A reader inquires, "I'm curious, if someone asked you what you were more certain of, your hands or belief in the existence of God, how would you respond?"
The first thing a philosopher does when asked a question is examine the question. (Would that ordinary folk, including TV pundits, would do likewise before launching into gaseous answers to ill-formed questions.) Now what exactly am I being asked? The question is ambiguous as between:
Q1. Are you more certain of the existence of your hand or of the existence of God?
Q2. Are you more certain of the existence of your hand or of your belief in the existence of God?
My reader probably intends (Q1). If (Q1) is the question, then the answer is that I am more certain of the existence of my hands than of the existence of God. My hands are given in sense perception throughout the day, every day. Here is one, and here is the other (he said with a sidelong glance in the direction of G. E. Moore). It is not perfectly certain that I have hands, or even that I have a body -- can I prove that I am not a brain in a vat? -- but it is practically certain, certain for all practical purposes.
By the way, it borders on a bad joke to think that one can prove the external world by waving one's hands around as Moore famously did. Still, if I don't know basic facts such as these 'handy' facts, then I know very little, things of the order of 'I now seem to see a hand' but not 'I now see a hand.' (I am using 'see' as a verb of success: If S sees an F, there there exists an x such that x is F and S sees x.)
So, for practical purposes, I am certain that my hands exist. But I am not certain in the same sense and to the same degree that God exists. The evidence is a lot slimmer. This is not to say that there is no evidence. There is plenty of evidence, it is just that it is not compelling. There is the evidence of conscience, of mystical and religious experience, the consensus gentium; there is the 'evidence' of the dozens and dozens of arguments for the existence of God, there is the testimony of prophets. But none of this evidence, even taking the whole lot of it together, gets the length of the evidence of my hands that I get from seeing them, touching them, clapping them, manipulating things with them.
When I fall down and feel my hands slam into the hard hot rock of a desert canyon, then I know beyond any practical doubt that hands exist and rock exists. Then I say with 'Cactus Ed' Abbey, "I believe in rock and sun." In that vulnerable moment, alone in a desolate desert canyon, it is very easy to doubt that there is any providential order, that there is any ultimate intelligibility, that there is any Sense beyond the flimsy and fragmented sense we make of things. But it is practically impossible to doubt hands and rock and sun.
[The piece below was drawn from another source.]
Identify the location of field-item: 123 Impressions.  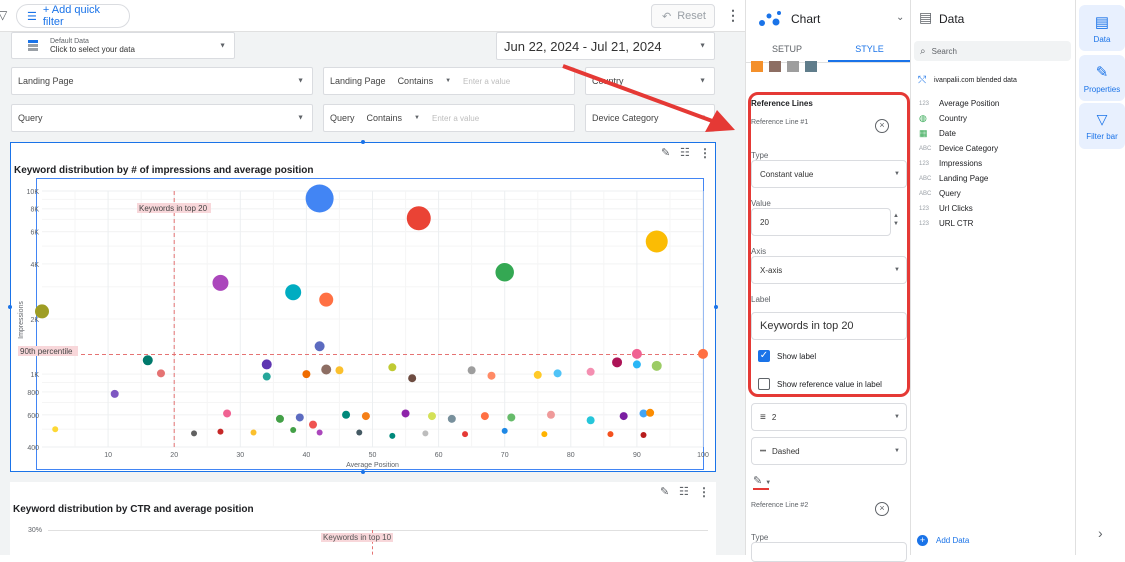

The difference could be put like this. The existence and the nonexistence of God are both of them epistemic possibilities: for all I can claim to know, there is no God; but also: there is a God. Both states of affairs are consistent with what I can claim to know. But it is not an epistemic possibility that these hands of mine do not exist unless one takes knowledge to require an objective certainty impervious to hyperbolic doubt.
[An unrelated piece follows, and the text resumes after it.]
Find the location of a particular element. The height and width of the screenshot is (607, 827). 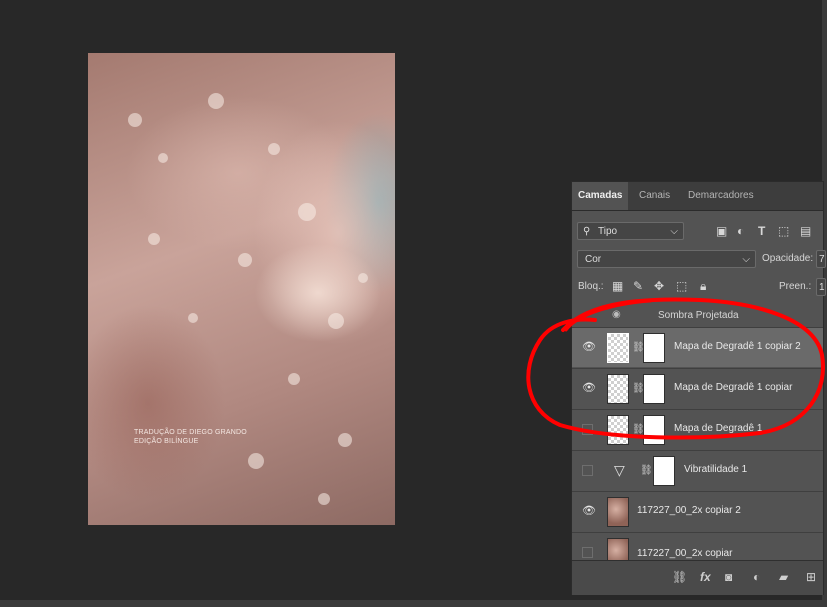

type-filter-icon: T is located at coordinates (762, 231).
In the case of my hands there is really no counter evidence to their existence apart from Cartesian hyperbolic doubt. But in the case of God, not only is the evidence spotty and inconclusive, but there is also counter evidence, the main piece of which is the existence of evil. It is worth noting, however, that if one would be skeptical, one ought to doubt also the existence of evil, and with it, arguments to the nonexistence of God from the putative fact of evil. How do you know there is evil? No doubt there is pain, excruciating pain. But is pain evil? Maybe pain is just a sensation that an organism feeling it doesn't like, and the organism's not liking it is just an attitude of that organism, so that in reality there is no good or evil. Pain is given. But is evil given? Pain is undeniable. But one can easily deny the existence of evil. Perhaps the all is just a totality of value-indifferent facts.
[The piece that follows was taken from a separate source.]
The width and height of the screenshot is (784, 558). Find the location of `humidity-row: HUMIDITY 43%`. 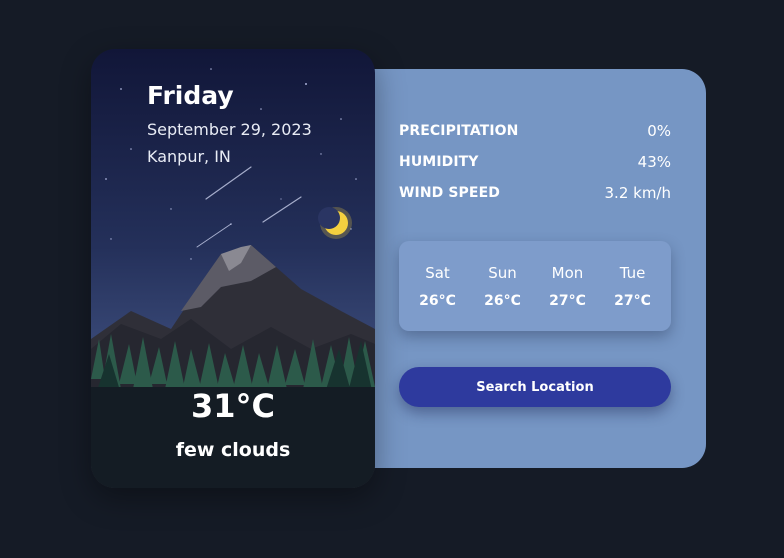

humidity-row: HUMIDITY 43% is located at coordinates (535, 162).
As for (Q2), it makes reference to my belief in God. Whether you take the belief as a disposition or as an occurrent state, the belief as a feature of my mental life must be distinguished from its truth-value. I am not certain of the truth of my belief that God exists, but I am certain of the existence of my belief (my believing) that God exists. As certain as I am that I have hands? More certain. I can doubt that I have hands in the usual Cartesian way. But how can I doubt that fact that I have a belief if in fact I have it?